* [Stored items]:
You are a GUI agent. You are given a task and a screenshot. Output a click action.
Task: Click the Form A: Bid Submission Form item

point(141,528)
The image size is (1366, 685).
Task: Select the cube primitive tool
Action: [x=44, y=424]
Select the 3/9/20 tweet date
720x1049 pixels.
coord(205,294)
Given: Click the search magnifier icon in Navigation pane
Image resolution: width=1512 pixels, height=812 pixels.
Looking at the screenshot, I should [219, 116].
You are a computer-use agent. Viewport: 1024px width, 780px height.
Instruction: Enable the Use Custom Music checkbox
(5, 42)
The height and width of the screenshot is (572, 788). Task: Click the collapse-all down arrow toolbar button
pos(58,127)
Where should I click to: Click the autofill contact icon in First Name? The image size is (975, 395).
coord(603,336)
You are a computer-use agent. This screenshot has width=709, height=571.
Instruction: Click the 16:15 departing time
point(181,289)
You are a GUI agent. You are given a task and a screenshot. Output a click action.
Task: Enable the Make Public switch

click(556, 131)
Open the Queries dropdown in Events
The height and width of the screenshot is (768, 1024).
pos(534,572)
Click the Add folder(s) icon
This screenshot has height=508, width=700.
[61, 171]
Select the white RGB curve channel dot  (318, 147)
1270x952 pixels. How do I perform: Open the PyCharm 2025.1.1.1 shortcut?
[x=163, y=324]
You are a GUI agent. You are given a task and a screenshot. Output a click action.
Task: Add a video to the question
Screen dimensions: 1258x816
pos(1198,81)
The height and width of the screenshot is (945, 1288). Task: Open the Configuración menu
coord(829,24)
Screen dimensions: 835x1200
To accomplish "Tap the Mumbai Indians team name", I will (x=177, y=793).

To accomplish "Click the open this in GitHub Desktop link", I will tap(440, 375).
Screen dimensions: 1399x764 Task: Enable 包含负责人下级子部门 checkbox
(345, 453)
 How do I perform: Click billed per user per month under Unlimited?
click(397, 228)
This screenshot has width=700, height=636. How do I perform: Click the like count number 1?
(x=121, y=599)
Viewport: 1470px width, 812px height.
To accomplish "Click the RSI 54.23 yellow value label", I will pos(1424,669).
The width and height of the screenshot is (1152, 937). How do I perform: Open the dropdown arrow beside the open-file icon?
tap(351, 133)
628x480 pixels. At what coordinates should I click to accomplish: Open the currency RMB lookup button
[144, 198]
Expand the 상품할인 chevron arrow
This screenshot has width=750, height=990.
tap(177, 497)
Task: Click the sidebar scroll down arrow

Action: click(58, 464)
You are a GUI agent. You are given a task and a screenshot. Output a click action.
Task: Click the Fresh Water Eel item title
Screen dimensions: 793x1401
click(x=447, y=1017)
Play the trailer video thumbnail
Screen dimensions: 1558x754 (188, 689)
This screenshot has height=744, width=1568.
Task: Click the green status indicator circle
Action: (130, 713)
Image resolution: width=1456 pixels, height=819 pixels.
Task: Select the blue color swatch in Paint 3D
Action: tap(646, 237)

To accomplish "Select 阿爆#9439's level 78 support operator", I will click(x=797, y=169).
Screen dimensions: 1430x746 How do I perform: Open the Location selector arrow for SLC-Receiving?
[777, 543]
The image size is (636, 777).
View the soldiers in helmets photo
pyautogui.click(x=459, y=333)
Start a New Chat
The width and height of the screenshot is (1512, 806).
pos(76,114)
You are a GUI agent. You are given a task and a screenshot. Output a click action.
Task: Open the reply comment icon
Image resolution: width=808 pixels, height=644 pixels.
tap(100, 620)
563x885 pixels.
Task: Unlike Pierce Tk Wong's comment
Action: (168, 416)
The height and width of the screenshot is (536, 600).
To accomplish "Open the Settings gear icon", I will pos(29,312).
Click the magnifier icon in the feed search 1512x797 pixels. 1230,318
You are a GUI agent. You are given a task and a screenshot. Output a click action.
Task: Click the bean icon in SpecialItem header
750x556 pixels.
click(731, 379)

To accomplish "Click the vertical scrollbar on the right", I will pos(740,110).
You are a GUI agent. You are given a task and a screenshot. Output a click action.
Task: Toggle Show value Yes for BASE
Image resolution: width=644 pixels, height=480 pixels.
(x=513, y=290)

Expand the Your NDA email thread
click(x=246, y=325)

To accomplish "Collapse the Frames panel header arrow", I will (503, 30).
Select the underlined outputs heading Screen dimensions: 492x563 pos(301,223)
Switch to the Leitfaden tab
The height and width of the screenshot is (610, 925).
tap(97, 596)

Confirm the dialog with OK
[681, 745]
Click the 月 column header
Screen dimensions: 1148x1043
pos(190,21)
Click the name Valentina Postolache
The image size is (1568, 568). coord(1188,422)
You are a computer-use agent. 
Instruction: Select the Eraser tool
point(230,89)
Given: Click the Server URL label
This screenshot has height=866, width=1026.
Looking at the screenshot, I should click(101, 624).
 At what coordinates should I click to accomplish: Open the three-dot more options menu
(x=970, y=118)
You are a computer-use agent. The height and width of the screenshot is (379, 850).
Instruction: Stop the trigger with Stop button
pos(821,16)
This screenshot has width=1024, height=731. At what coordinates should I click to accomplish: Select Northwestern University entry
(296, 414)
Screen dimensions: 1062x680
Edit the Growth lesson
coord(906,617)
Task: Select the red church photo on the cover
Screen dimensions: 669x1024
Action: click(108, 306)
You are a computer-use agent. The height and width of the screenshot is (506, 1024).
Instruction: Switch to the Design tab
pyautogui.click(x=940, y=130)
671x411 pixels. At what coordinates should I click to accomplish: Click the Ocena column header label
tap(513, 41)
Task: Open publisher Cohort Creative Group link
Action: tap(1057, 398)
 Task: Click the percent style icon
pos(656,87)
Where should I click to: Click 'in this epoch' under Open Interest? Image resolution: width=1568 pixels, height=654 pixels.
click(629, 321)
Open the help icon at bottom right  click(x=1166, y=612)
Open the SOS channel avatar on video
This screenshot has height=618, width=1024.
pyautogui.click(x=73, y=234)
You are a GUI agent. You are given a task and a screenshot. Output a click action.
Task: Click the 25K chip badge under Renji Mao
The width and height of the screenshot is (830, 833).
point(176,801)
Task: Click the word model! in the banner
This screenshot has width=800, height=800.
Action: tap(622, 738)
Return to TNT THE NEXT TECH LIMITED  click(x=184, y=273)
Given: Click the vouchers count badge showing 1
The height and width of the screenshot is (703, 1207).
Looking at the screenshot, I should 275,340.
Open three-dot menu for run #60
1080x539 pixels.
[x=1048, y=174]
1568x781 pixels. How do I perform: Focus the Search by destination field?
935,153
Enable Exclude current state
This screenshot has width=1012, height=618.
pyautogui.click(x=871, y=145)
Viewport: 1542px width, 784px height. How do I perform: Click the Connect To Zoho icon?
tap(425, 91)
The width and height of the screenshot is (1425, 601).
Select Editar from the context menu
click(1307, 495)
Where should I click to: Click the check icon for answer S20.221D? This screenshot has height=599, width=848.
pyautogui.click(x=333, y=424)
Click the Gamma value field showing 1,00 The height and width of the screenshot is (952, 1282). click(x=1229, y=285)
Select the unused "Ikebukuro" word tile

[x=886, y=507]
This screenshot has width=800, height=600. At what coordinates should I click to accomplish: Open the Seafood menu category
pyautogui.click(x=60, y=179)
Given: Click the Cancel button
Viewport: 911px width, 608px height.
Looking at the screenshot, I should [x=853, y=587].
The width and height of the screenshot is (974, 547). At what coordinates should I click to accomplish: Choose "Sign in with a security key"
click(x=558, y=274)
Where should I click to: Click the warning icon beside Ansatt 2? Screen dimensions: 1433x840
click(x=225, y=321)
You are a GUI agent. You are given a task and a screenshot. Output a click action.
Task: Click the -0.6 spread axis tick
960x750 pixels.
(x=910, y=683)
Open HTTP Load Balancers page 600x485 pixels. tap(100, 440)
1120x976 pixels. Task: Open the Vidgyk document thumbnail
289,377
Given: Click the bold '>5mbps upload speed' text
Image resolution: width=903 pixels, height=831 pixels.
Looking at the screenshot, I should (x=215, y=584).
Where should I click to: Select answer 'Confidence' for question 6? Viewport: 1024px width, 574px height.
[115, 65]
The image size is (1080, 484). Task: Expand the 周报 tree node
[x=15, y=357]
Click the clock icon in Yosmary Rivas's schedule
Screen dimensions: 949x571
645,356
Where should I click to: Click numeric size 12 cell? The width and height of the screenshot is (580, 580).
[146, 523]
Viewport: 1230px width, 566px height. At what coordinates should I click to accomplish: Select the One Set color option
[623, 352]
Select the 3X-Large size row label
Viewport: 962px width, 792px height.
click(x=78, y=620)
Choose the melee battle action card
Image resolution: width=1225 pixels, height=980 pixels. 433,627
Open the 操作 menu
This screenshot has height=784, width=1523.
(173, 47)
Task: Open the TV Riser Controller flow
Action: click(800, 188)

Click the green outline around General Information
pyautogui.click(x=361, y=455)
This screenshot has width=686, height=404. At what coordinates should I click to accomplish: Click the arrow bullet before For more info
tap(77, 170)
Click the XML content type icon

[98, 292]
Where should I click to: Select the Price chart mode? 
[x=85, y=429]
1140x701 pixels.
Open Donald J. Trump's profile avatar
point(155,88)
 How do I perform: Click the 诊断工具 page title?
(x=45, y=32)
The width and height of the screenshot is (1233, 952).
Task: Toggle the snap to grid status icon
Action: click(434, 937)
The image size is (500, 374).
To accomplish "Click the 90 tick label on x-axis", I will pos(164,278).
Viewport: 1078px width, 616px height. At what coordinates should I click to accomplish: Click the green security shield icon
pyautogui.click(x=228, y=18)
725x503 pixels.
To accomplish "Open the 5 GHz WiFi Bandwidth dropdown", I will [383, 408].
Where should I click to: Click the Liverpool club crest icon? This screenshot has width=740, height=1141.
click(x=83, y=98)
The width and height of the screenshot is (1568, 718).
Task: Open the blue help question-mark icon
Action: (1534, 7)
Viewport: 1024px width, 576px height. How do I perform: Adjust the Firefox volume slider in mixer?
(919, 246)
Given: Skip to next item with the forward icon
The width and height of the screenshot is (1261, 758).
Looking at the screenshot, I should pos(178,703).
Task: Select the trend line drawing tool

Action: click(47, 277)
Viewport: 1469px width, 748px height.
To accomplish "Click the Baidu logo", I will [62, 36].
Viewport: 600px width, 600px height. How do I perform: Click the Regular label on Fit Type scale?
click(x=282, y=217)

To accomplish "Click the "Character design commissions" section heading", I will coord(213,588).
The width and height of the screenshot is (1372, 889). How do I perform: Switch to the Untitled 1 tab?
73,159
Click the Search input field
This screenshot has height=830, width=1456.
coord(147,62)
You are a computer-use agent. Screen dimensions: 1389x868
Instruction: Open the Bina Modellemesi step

* [What the task asks]:
What you give back must be the stretch above, starting at the line with "The image size is (636, 777)." and ending at the line with "Task: Open the reply comment icon", copied exactly.

* [Your response]:
The image size is (636, 777).
View the soldiers in helmets photo
pyautogui.click(x=459, y=333)
Start a New Chat
The width and height of the screenshot is (1512, 806).
pos(76,114)
You are a GUI agent. You are given a task and a screenshot. Output a click action.
Task: Open the reply comment icon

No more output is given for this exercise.